BRIEF: Reproduce the listing in full. Omit the pictures.
+++++
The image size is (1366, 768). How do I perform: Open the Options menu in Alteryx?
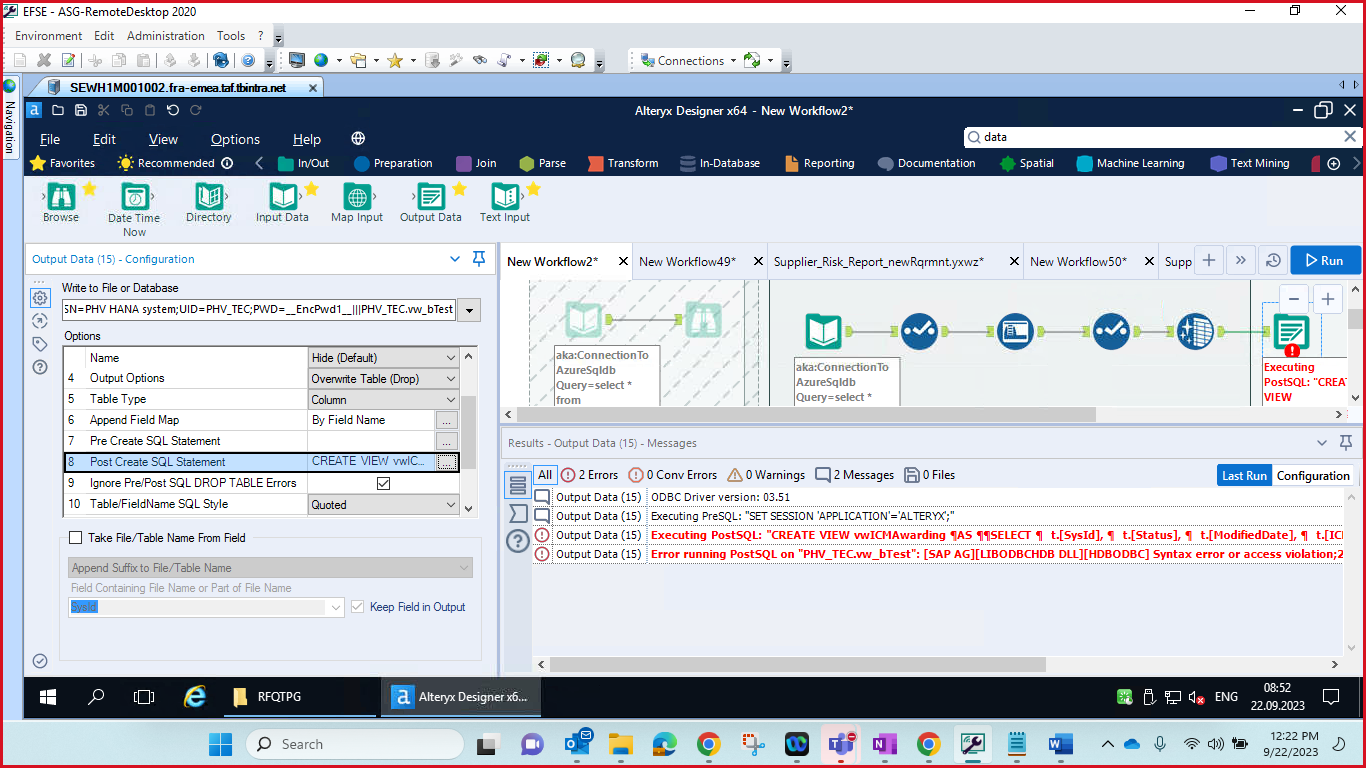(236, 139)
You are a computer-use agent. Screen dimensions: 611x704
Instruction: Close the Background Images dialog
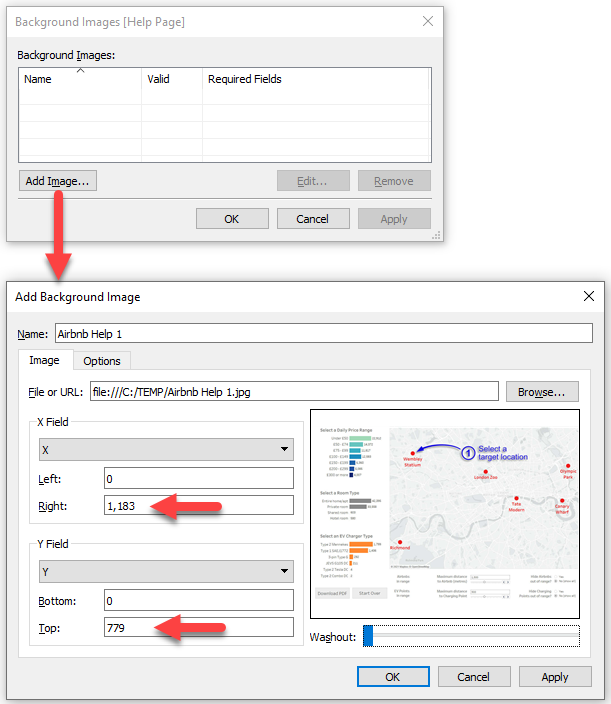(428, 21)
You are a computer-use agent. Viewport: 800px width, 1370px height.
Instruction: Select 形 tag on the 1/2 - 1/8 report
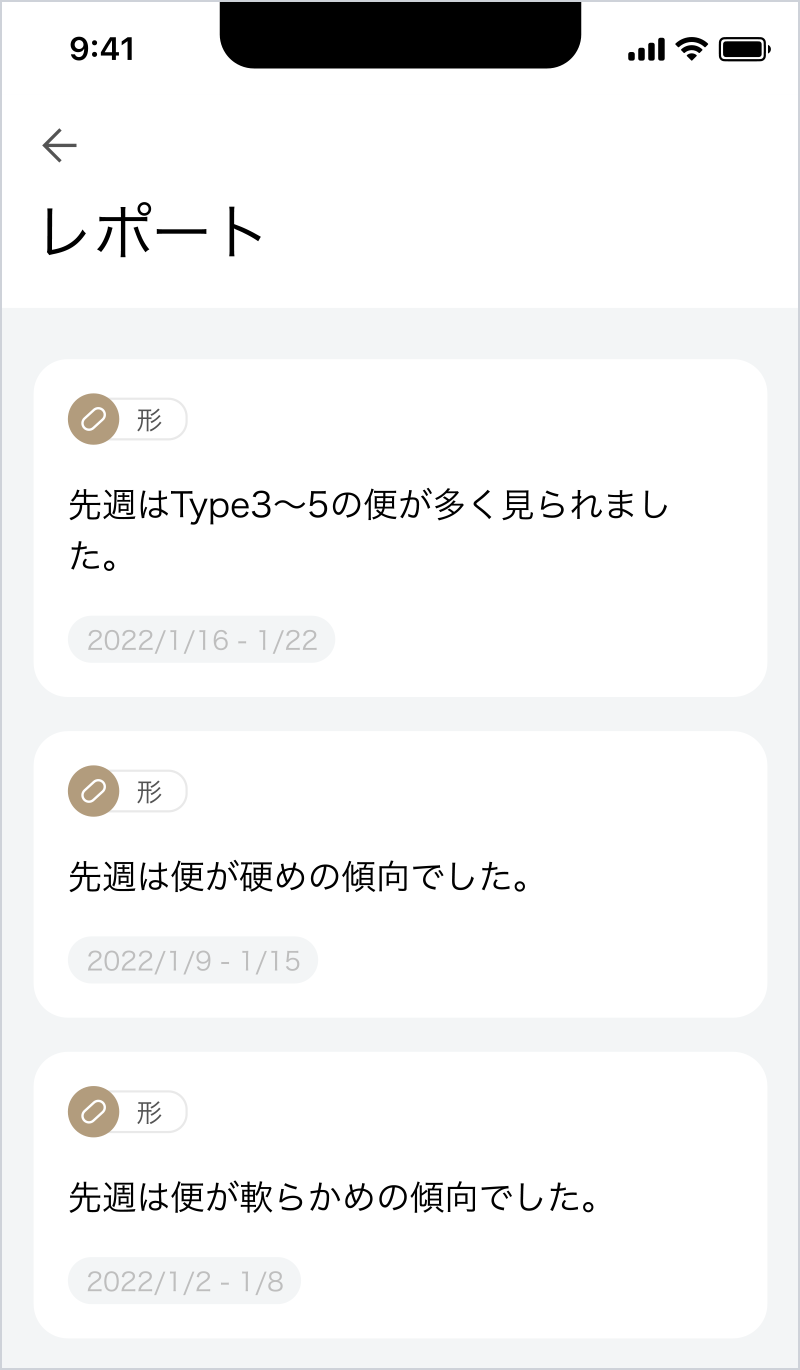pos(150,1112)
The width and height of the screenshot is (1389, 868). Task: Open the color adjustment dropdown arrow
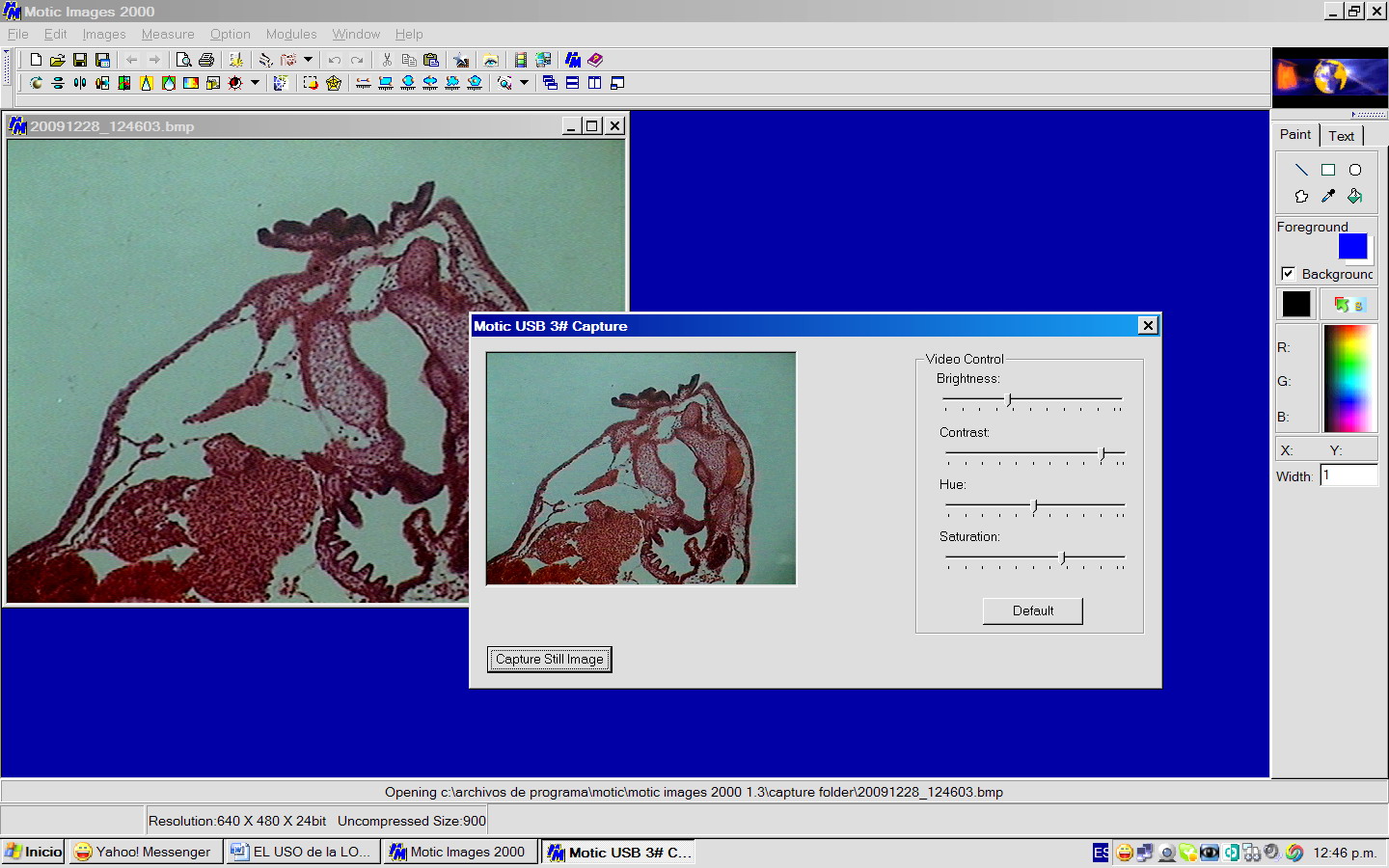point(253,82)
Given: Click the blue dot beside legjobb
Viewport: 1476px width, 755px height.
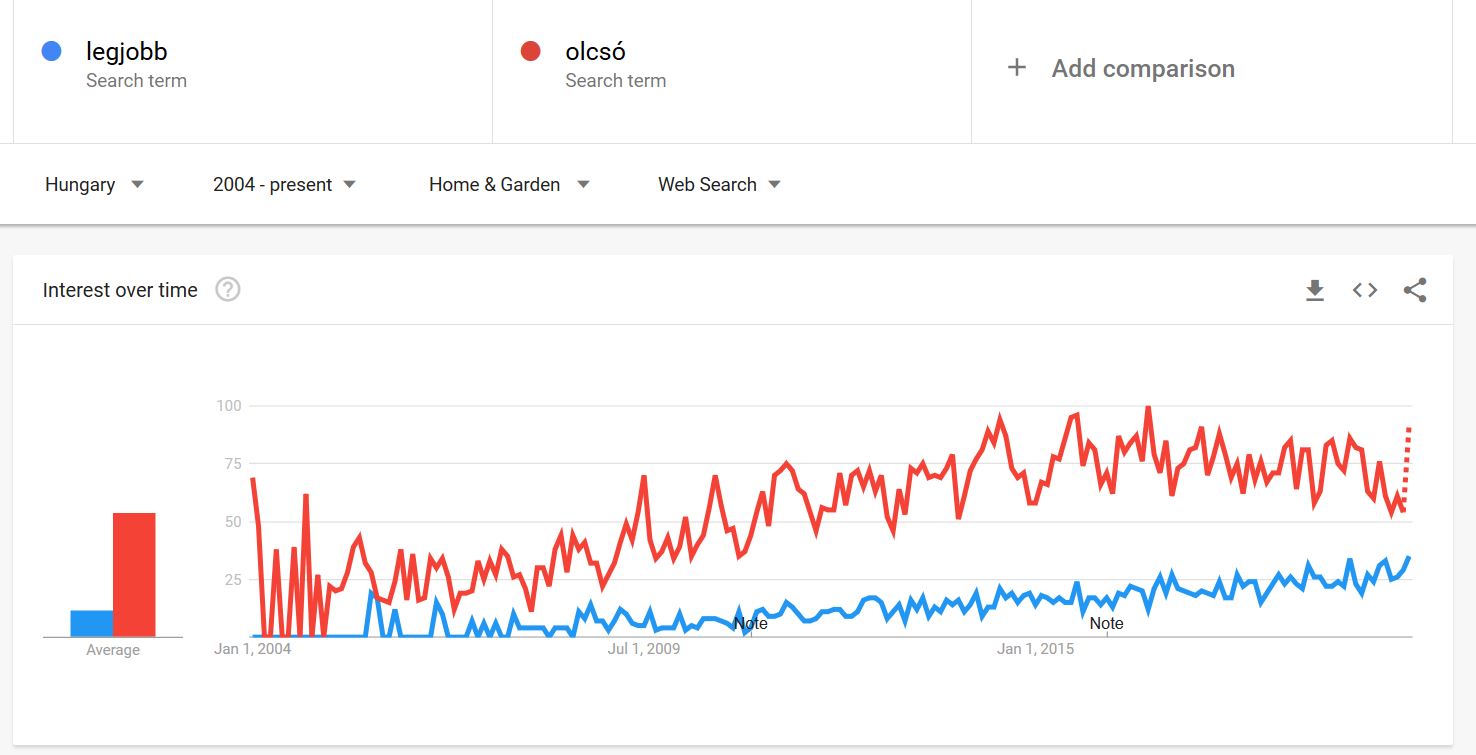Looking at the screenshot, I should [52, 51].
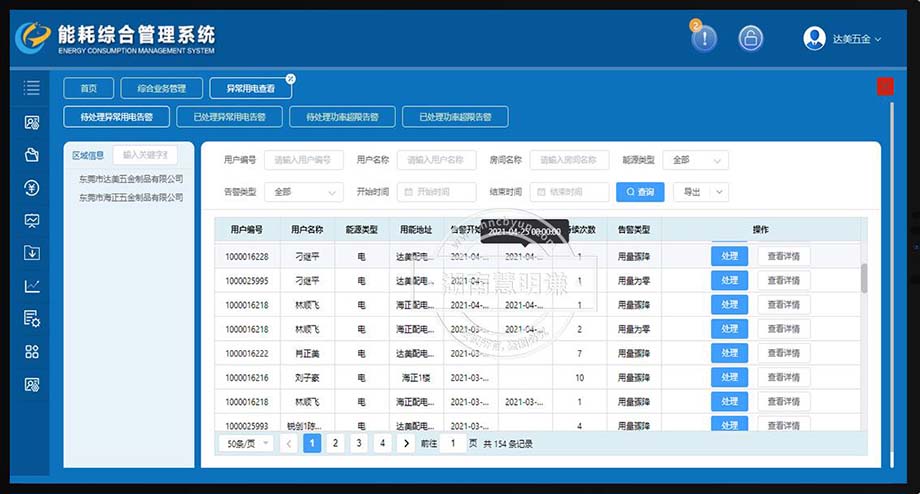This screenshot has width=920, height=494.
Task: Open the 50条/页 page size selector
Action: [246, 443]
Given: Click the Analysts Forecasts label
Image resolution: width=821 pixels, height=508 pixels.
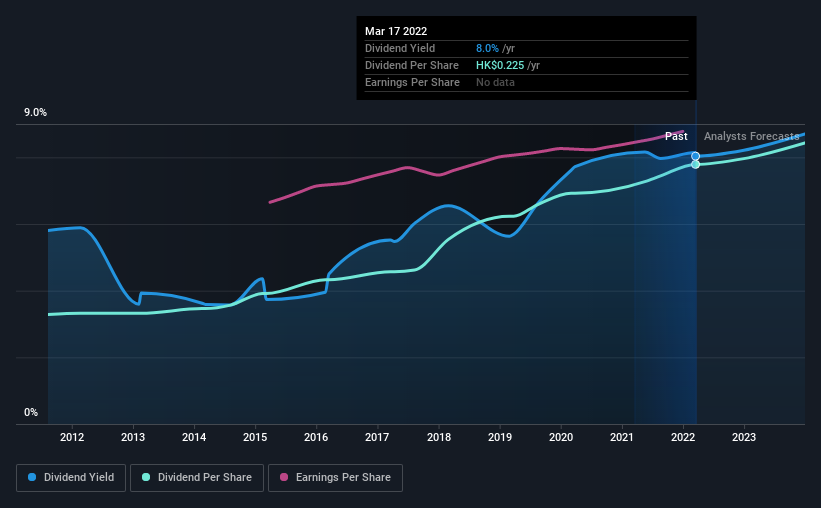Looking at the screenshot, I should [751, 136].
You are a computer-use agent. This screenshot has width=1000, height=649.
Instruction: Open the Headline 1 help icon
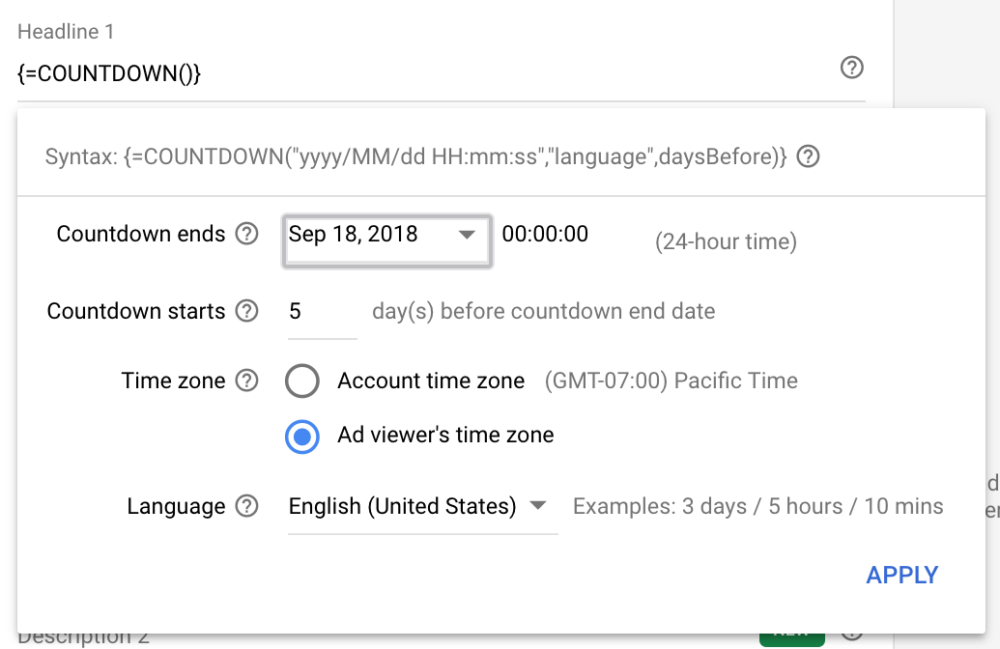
+++++
WRITTEN SOLUTION:
The image size is (1366, 768). How do I perform: Open the Options menu in Alteryx?
(236, 139)
You are a computer-use agent. Screen dimensions: 611x704
Instruction: Close the Background Images dialog
(428, 21)
You are a computer-use agent. Viewport: 800px width, 1370px height.
Instruction: Select 形 tag on the 1/2 - 1/8 report
pos(150,1112)
The width and height of the screenshot is (1389, 868). Task: Open the color adjustment dropdown arrow
point(253,82)
Given: Click the blue dot beside legjobb
Viewport: 1476px width, 755px height.
Looking at the screenshot, I should [52, 51].
This screenshot has width=920, height=494.
Task: Open the 50条/页 page size selector
Action: [246, 443]
Given: Click the Analysts Forecasts label
Image resolution: width=821 pixels, height=508 pixels.
Looking at the screenshot, I should [751, 136].
You are a computer-use agent. This screenshot has width=1000, height=649.
Instruction: Open the Headline 1 help icon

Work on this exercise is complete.